--- Data records Enclosed Below ---
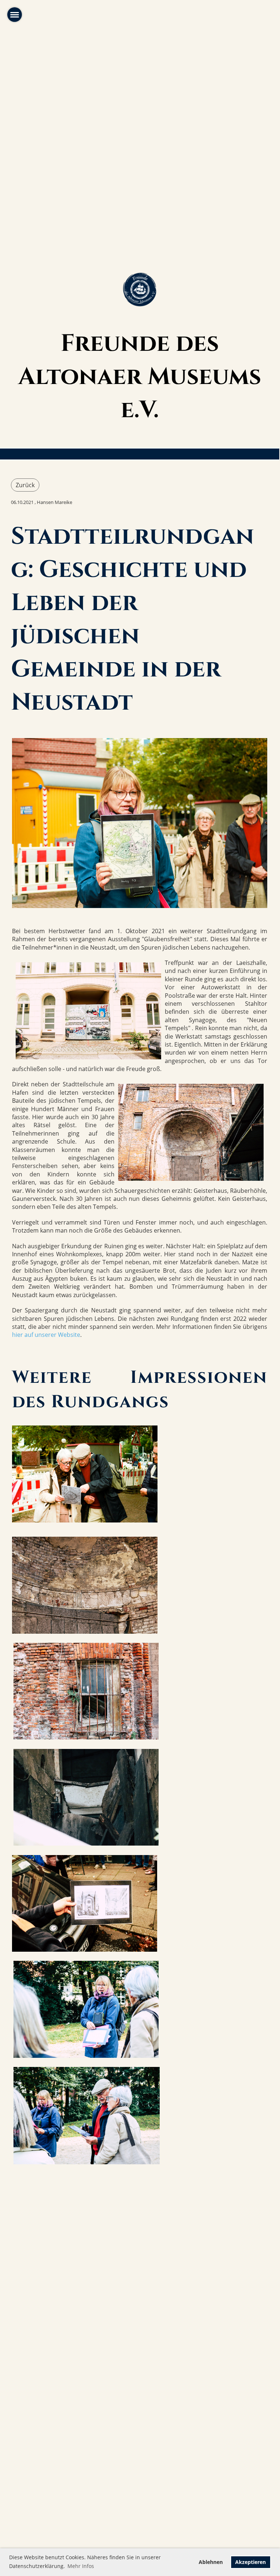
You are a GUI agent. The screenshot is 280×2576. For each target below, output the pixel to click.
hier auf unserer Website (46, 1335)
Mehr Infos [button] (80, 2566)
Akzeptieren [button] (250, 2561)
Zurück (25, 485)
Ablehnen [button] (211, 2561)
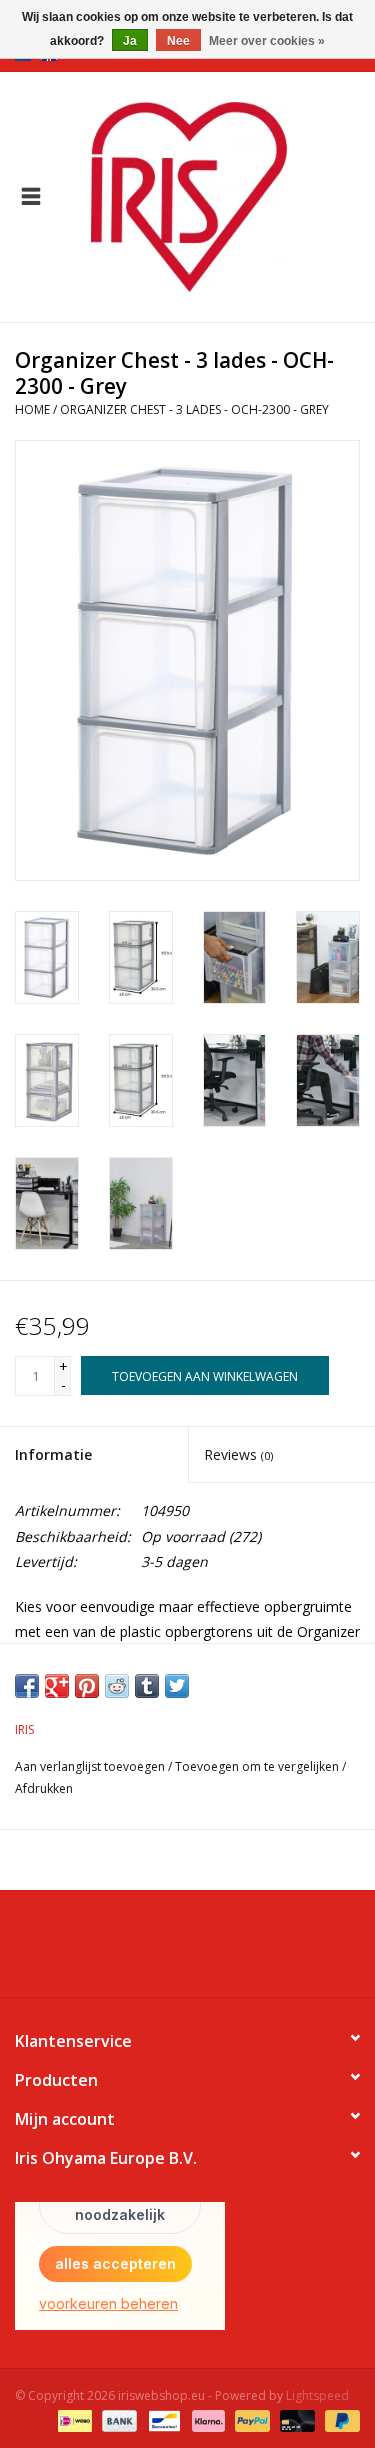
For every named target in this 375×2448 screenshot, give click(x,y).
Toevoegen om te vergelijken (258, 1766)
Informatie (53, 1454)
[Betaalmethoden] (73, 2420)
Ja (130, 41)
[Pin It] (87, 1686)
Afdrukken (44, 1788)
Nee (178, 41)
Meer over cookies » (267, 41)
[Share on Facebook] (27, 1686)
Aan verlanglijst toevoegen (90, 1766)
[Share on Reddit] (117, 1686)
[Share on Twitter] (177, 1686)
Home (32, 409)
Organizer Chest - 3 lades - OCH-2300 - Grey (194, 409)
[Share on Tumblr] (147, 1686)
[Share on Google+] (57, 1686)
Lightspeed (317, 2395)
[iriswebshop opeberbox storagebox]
--- End of Enclosed Data records ---
*Task directions:*
Only lines containing the string "screenshot" are needed. Pull each of them out of the records above.

*Task result:*
You are a GUI agent. The screenshot is 280×2576. For each target below, output the pixel to click.
For every named target in this 375×2448 screenshot, give click(x,y).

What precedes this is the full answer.